The task calls for the count of lines containing "will" in these records, given as a number with no other words.
* * * * * * *
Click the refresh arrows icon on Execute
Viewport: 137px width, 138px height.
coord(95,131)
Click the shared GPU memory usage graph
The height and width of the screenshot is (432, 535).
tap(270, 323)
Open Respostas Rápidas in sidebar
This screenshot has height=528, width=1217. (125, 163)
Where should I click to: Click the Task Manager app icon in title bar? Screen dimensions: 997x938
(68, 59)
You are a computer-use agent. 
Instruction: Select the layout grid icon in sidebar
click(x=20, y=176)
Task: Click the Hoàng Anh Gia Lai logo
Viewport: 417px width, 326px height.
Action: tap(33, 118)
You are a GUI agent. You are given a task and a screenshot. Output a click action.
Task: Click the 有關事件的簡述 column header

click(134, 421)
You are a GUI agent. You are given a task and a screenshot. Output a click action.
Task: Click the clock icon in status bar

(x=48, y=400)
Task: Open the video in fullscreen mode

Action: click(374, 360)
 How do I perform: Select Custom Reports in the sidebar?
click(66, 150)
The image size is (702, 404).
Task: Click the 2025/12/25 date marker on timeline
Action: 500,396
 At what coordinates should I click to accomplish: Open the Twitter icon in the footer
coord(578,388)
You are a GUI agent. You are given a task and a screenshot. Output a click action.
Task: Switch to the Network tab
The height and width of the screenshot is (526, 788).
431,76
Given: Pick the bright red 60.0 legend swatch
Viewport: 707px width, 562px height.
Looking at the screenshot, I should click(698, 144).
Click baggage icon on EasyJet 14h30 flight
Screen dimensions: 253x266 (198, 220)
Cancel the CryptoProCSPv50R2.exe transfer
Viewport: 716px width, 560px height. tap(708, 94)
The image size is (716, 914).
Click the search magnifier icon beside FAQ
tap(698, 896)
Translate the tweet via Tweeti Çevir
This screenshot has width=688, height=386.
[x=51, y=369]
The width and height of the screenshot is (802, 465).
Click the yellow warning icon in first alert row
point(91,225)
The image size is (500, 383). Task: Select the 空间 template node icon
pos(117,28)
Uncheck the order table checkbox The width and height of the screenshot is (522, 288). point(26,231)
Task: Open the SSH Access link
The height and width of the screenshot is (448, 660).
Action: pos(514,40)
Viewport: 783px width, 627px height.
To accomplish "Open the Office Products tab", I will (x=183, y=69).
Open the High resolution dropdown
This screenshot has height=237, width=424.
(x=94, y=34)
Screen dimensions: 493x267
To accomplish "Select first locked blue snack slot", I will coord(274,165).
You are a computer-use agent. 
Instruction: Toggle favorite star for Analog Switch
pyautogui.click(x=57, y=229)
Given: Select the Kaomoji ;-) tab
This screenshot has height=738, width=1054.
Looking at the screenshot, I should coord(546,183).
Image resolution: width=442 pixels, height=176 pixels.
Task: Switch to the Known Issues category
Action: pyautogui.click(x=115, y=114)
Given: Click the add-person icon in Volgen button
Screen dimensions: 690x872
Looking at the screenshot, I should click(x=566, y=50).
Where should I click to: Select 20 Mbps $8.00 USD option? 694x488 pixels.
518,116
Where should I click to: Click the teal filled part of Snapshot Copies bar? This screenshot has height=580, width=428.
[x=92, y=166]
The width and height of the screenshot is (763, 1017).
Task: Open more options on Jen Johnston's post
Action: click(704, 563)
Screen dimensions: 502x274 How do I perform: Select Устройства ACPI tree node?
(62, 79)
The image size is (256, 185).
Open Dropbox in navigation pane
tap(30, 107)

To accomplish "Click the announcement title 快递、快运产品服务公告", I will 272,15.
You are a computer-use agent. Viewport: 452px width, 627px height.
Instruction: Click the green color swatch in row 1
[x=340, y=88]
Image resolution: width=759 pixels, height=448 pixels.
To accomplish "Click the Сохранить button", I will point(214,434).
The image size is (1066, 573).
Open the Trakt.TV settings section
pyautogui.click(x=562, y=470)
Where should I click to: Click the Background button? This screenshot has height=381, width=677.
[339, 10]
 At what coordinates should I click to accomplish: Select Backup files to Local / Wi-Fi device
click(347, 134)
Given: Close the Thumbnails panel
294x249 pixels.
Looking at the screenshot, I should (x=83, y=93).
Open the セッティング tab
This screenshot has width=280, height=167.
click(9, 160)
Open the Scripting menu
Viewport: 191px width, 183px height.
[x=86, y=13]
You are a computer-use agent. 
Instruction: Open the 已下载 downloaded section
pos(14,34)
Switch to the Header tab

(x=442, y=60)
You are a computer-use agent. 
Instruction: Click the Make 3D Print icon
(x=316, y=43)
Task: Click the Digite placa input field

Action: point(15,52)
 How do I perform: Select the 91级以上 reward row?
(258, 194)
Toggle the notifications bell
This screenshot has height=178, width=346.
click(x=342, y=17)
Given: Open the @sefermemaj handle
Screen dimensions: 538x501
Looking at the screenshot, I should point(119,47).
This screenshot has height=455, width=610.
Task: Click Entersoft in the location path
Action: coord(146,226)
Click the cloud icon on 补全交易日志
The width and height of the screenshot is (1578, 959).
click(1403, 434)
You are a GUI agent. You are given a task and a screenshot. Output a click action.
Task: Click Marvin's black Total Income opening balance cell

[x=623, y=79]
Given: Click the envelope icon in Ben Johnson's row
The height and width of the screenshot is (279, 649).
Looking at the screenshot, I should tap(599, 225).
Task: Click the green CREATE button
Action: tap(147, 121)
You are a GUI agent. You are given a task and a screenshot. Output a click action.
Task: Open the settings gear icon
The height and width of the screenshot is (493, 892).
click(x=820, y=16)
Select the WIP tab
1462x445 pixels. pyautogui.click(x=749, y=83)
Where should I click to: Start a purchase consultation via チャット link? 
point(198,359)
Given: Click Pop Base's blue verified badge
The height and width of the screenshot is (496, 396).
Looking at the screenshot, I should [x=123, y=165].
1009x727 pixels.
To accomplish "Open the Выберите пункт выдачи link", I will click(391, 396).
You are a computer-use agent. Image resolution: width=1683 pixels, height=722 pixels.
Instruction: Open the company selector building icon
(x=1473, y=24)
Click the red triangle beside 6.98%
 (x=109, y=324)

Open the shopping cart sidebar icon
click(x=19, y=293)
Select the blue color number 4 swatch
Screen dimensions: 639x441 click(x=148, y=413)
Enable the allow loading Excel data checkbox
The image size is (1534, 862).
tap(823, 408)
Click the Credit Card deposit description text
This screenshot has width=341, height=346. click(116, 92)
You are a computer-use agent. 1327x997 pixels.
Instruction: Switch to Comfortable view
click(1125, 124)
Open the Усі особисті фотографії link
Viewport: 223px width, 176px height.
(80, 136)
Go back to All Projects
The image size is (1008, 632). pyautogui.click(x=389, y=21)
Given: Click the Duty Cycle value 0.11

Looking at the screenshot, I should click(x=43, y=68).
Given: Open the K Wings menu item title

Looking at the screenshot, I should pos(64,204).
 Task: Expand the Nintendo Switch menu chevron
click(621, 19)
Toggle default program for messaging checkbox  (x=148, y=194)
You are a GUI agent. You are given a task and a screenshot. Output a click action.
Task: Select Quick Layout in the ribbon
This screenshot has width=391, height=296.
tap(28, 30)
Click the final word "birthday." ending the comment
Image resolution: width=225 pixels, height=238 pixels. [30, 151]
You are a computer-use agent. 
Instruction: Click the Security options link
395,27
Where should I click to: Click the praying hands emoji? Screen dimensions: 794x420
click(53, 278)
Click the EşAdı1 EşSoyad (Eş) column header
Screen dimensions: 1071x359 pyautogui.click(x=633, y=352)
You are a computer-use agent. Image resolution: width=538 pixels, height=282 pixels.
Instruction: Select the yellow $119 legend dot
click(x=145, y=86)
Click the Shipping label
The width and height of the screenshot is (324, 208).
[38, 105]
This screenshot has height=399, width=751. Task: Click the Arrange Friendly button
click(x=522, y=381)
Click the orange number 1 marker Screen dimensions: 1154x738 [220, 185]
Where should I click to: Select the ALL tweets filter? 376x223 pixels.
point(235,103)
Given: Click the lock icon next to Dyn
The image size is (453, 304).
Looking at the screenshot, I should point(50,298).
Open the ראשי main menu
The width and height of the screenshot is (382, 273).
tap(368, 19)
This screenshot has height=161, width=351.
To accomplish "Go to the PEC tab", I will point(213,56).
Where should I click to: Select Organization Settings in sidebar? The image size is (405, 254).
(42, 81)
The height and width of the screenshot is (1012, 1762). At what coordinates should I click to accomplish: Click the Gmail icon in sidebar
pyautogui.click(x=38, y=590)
* * * * * * *
Response box - 6